La purga del artista
Decía Lluís Pasqual, a raíz del fulminante cese acusatorio, de la dirección del Centro Dramático Nacional en la que él participaba, que en España a los artistas se les, desprecia, mientras que en otros países se les condecora. Habría que precisar, por un lado, que a excepción de Francia, que mantiene con el arte y sus hacedores una relación excepcionalmente ejemplar, en casi todos los países conocidos se producen conflictos entre el poder y el ego del artista, que suele ser igual de grande que de libre. Recordemos el fenomenal berrinche de Ingmar Bergman abandonando Suecia tras sus problemas con el fisco (luego mimetizado a la italiana, con grotesco pasticcio, por Strehler) o la mutua persecución Thomas Bernhard /Austria, que culminó en la prohibición dictada, por el escritor, poco antes de su muerte, de que su obra escénica se representase en el suelo de su riáis. En Estados Unidos, cuna de las libertades, al artista se le mortifica más sutilmente: hay una permanente vigilancia moral que las grandes instituciones culturales, cadenas audiovisuales, museos y fundaciones, productoras de Hollywood, resuelven a menudo con la encubierta censura del dinero negado,El segundo factor que mi admirado Pasqual omitía es el contexto: La mala educación que el equipo entrante en el Ministerio de Cultura está mostrando (Marsillach, CDN, patronos del Teatro Real, caso Elena Salgado) no es un rasgo político del nuevo régimen, sino un vicio nacional por desgracia no exclusivo de la derecha. Sin enumerar aquí y ahora los errores de gestión cultural surrealista, monumentales y en algunas instancias escandalosos a partir especialmente de 1991, no sería nada difícil encontrar casos flagrantes de estilo tabernario y desprecio artístico entre los responsables de los últimos ministerios de Cultura, y muy en particular en algún pasado director general del Inaem distinguido por el estrecho marco de sus miras, el uso mendaz de los datos y la rectificación de sus falsedades con venganza incluida. Por eso, la queja razonable de Lluís Pasqual habría, a mi juicio, que hacerla extensible a los que han elegido no ya a unos políticos de tal o cual signo, sino un estado de cosas. Al público votante. A todos nosotros.
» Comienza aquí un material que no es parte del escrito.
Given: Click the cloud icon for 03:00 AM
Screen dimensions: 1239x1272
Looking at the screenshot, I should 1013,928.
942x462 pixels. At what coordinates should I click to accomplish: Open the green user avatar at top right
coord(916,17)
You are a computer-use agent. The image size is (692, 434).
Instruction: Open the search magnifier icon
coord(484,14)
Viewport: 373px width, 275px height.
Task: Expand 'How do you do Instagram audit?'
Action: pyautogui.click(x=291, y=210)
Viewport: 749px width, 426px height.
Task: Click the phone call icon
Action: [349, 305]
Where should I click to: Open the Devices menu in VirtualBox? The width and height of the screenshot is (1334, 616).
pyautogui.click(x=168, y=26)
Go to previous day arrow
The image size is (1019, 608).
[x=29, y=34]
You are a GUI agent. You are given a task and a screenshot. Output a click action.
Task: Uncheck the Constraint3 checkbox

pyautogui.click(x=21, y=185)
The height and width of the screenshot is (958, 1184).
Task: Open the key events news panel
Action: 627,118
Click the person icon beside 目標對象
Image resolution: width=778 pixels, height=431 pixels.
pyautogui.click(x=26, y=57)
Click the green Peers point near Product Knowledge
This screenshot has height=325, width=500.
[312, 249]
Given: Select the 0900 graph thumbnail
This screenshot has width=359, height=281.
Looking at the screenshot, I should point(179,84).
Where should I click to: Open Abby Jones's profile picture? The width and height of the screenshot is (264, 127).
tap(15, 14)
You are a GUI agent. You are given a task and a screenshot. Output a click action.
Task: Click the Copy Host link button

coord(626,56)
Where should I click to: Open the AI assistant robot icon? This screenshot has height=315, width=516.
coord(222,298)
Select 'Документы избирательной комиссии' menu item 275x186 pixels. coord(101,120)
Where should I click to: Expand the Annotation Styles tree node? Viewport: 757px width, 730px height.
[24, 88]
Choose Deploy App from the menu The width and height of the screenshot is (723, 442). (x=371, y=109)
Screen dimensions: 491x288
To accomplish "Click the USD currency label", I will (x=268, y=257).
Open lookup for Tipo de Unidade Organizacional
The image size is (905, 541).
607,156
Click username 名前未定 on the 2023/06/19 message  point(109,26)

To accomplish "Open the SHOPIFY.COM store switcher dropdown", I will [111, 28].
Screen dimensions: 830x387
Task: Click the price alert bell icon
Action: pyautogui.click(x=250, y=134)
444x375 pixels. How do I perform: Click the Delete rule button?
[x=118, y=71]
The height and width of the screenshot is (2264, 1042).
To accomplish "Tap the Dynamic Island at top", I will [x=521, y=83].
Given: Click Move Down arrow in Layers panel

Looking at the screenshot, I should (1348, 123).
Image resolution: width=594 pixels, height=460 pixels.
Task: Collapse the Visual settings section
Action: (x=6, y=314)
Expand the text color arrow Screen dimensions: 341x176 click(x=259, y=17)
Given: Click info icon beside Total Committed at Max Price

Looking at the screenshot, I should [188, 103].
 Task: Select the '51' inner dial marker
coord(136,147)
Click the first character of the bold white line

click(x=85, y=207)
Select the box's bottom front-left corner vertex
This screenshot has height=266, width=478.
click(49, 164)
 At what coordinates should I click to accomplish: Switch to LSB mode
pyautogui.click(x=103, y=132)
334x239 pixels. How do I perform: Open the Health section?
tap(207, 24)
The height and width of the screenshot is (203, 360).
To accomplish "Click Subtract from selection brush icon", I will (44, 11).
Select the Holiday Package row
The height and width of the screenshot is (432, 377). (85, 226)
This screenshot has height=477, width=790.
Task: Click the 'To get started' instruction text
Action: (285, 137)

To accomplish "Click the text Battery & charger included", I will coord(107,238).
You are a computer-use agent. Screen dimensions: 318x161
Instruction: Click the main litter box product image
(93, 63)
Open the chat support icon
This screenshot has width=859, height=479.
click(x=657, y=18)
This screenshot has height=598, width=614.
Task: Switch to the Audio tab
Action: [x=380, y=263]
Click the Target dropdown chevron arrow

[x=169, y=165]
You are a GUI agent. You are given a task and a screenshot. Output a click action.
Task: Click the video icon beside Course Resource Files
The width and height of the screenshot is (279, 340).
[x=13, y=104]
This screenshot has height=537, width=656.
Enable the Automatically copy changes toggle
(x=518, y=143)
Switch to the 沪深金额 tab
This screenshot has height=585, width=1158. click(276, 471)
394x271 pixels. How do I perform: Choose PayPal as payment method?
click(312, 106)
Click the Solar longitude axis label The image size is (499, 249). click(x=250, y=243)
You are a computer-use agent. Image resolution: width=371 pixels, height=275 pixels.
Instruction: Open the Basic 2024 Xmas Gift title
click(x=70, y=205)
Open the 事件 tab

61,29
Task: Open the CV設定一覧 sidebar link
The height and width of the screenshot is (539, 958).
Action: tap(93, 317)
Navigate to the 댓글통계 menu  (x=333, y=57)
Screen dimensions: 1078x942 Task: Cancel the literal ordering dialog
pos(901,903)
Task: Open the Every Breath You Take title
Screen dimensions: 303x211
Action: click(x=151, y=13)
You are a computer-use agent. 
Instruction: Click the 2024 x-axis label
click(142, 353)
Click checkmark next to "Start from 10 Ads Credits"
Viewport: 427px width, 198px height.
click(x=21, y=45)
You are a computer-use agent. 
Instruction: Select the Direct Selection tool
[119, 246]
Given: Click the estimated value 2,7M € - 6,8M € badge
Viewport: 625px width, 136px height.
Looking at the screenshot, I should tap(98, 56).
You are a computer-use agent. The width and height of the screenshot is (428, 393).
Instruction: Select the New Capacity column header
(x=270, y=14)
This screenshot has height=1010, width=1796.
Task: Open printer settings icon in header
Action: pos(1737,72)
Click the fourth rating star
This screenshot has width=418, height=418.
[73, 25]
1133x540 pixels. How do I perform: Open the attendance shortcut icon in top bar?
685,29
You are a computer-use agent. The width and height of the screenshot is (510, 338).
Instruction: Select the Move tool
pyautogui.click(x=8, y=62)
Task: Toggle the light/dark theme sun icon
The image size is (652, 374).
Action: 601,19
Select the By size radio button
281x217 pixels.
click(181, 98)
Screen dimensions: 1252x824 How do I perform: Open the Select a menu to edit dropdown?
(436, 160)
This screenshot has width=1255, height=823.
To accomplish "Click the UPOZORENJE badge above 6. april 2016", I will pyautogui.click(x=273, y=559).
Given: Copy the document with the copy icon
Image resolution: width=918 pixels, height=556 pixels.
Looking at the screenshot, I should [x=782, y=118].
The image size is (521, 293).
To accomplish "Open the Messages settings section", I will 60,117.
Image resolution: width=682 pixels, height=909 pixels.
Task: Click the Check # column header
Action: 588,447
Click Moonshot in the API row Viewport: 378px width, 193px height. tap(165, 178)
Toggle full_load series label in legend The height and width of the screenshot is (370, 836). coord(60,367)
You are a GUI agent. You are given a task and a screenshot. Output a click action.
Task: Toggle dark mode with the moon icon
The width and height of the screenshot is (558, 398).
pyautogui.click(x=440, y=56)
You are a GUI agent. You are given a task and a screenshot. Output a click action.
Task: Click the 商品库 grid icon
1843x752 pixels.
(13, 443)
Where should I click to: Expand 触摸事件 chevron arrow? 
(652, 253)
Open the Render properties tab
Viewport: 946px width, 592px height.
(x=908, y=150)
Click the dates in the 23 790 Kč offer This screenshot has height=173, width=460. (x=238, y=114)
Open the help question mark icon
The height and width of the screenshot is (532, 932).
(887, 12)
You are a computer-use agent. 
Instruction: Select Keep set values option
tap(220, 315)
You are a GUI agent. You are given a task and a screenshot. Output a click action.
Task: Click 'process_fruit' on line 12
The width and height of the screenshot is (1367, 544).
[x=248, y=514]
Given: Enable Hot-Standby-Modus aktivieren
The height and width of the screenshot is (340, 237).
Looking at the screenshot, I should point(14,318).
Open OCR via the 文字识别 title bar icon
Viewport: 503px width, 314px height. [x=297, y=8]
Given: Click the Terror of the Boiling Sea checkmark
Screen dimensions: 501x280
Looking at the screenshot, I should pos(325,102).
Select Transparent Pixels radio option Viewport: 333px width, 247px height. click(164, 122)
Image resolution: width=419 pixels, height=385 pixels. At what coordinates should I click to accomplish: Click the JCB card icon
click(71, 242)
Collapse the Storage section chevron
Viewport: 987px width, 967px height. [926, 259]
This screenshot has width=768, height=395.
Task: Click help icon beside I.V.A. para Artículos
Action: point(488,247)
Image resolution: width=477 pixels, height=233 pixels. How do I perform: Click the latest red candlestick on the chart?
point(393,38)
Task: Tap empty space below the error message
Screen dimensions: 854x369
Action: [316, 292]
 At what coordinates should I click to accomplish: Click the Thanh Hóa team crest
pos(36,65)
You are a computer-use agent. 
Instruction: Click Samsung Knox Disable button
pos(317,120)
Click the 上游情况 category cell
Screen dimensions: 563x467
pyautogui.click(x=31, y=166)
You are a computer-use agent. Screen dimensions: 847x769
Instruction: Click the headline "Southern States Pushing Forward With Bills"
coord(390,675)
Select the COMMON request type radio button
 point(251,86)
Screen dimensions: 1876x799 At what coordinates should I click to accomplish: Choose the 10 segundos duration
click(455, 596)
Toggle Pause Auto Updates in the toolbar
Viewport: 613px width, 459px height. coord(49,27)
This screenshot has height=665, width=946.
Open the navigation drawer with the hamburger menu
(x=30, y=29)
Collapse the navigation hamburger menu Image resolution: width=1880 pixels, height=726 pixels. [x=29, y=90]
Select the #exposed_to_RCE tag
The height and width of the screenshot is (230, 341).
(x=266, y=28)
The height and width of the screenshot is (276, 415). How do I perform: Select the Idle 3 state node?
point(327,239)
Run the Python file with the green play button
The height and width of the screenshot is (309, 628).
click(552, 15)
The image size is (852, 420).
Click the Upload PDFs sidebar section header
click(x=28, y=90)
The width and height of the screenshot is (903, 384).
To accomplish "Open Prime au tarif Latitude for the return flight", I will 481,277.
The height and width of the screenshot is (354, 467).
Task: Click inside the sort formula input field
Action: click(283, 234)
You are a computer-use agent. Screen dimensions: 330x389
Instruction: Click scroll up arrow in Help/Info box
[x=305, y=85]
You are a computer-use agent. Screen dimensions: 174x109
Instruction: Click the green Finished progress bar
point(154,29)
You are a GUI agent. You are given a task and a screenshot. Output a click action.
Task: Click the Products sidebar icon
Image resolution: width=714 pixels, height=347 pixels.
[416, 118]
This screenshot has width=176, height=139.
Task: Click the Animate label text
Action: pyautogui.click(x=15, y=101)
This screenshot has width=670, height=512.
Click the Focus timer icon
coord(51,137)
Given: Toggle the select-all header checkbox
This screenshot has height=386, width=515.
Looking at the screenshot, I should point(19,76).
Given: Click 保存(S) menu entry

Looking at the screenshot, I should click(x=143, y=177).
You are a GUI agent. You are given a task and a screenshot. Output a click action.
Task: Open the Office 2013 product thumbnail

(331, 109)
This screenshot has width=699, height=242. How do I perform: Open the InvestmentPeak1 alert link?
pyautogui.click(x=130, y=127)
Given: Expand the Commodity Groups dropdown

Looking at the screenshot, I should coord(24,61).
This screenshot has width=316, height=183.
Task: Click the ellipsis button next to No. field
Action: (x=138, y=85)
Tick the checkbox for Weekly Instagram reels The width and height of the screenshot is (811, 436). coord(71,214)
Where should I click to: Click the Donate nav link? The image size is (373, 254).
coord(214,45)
España sigue siendo un país que no tiene palabra, y poco ha de extrañar que sus dirigentes la incumplan, la olviden, la traspapelen, la den a cambio de nada. Quienes fundamentalmente, reiteradamente, inveteradamente, castigan y desprecian, ignoran o venden muy barato a sus artistas son las gentes comunes, el cuerpo social, del que los responsables culturales, los críticos y, desde luego, los artistas forman parte como extremidades más visibles. Pendientes aún de pasar dos o tres revoluciones estéticas que el mundo civilizado se tragó en su día sin demasiado dolor, el medio cultural español oscila entre un público anclado abrumadoramente en un arte, más que pedestre, rupestre, y una crítica generalista atenta a coronar a los príncipes de cada día, confinando en el osario de la nada a aquellos que tuvieron la desgracia de morir, por muy viva que siga su obra, o quedarse un rato callados (modalidad "enterramiento en vida").
Hablando en términos teologales, que aquí siguen siendo los más celebrados: la mala relación del artista español más exigente y menos modista con su entorno no es un problema de caridad económica o cariño social. Lo que nos falta es fe. Forjado nuestro genio en la cultura visiva y táctil del catolicismo de Trento, en la adoración de las imágenes, el mero contenido de la palabra, la esencia de virtualidad o promesa que el mejor arte siempre encierra, corre en España el riesgo permanente de saber a poco, de aburrir, de perder su grandiosa intemporalidad ante los embates de la rabiosa actualidad. La carencia, naturalmente, se nota más en las artes frágiles ligadas a la palabra, el teatro, la poesía, la literatura de creación, precisamente! los géneros que países de educación protestante (Reino Unido, Escándinavia, Alemania) valoran y patrocinan más. Frente al cielo que culturas más creyentes del arte dan en vida a sus artistas, nosotros ofrecemos dos opciones: el infierno de los malditos o el limbo, de donde le sacamos -generalmente en procesión y con incienso- en la indulgencia de los centenarios. Entre cielo e infierno, al artista cuyo reino no es de este mundo nuestro sin fe le queda el purgatorio. Pero ¿y si no se estuviera tan mal en él?